* RECORDS TO PROCESS *
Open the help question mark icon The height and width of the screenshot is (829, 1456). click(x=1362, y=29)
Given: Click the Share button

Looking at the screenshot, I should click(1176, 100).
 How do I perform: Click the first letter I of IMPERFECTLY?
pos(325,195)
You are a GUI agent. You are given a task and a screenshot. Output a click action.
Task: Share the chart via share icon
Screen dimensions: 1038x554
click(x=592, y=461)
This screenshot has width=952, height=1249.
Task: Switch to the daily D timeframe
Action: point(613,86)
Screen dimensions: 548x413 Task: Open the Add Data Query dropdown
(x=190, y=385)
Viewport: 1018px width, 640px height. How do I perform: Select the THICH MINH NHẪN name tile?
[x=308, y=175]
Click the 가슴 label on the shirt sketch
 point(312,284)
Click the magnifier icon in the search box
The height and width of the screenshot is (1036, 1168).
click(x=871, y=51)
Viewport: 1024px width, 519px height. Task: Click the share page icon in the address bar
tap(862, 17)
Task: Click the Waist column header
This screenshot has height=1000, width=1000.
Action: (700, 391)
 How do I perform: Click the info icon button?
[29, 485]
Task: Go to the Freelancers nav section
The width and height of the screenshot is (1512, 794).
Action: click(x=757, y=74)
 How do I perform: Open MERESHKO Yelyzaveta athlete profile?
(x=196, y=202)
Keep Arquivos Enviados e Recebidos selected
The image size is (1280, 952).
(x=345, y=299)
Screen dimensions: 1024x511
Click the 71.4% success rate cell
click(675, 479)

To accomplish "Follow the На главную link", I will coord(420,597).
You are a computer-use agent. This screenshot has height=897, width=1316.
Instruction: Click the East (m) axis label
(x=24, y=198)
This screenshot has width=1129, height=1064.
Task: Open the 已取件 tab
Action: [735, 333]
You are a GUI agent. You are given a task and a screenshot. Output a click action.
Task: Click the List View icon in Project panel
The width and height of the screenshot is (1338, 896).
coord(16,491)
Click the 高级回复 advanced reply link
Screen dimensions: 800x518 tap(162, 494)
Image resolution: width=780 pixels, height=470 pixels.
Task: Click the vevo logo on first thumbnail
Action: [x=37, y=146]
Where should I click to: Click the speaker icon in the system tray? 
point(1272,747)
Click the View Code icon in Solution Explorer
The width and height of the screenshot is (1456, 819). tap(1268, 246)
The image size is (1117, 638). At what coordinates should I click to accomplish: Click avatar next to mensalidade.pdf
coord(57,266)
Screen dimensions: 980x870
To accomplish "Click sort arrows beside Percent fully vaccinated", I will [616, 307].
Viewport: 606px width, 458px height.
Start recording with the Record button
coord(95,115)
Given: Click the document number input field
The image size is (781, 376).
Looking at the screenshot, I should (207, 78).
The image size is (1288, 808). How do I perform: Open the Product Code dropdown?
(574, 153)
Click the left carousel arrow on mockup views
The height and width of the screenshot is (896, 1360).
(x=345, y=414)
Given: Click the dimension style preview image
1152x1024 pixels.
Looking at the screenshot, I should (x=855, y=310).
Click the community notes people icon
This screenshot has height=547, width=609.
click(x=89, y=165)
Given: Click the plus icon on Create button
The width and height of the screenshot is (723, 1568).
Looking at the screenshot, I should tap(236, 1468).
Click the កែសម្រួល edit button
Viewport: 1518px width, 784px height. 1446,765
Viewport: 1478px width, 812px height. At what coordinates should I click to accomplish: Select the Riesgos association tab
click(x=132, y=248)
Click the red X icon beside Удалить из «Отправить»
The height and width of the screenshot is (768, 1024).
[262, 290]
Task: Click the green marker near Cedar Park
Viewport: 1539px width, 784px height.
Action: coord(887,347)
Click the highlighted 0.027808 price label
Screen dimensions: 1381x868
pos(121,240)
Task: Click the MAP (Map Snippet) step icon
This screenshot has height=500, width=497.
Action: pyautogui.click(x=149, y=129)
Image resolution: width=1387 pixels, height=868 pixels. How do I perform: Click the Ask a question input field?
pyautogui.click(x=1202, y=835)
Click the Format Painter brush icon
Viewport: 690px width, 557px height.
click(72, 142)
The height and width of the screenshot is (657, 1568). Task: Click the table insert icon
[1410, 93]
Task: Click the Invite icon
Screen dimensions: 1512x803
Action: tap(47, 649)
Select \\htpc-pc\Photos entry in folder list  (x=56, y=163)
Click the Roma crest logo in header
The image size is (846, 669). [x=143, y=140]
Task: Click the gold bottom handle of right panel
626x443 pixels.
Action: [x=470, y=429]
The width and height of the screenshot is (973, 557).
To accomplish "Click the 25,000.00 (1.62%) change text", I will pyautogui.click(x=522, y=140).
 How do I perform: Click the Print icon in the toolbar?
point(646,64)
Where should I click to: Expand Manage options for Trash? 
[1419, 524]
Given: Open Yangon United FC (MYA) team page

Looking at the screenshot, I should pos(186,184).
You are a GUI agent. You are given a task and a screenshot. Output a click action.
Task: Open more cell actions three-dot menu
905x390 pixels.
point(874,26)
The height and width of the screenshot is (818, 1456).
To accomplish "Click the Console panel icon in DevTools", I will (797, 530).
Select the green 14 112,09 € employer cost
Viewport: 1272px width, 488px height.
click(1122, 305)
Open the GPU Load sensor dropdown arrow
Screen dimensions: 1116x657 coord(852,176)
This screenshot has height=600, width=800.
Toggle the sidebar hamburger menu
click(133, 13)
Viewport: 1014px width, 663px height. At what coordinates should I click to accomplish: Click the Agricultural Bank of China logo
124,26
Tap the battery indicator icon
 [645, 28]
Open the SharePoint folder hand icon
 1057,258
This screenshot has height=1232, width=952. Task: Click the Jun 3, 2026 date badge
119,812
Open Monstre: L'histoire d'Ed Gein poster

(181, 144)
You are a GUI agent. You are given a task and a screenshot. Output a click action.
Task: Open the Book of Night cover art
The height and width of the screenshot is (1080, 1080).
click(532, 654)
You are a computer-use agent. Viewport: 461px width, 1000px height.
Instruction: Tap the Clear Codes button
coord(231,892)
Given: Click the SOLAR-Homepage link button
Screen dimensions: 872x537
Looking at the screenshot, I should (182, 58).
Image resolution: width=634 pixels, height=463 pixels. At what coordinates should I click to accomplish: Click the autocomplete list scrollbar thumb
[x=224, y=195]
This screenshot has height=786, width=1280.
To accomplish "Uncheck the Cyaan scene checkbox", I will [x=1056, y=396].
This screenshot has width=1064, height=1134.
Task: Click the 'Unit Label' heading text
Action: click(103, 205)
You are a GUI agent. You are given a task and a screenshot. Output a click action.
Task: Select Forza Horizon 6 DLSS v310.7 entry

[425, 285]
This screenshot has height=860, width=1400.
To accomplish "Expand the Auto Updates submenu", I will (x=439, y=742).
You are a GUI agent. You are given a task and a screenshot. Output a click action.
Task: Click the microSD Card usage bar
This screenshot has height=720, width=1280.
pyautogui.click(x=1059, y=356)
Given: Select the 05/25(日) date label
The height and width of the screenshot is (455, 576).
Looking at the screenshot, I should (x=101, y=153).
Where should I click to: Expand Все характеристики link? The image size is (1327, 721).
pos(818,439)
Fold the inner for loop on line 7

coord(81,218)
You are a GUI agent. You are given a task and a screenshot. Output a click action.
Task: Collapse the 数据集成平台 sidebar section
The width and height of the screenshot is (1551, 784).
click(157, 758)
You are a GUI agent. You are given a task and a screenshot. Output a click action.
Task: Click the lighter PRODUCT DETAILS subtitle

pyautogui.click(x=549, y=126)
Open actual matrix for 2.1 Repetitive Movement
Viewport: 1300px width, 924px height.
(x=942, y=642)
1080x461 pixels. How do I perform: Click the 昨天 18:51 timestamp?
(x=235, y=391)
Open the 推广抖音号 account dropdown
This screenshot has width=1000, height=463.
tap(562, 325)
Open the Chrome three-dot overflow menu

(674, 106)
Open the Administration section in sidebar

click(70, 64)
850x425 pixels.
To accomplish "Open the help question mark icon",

* WORK REQUIRED *
Pick out every line of the items above that contains the word "Instruction", and copy each one. Case counts.

* WRITTEN SOLUTION *
Instruction: Click the East (m) axis label
Instruction: Tap the Clear Codes button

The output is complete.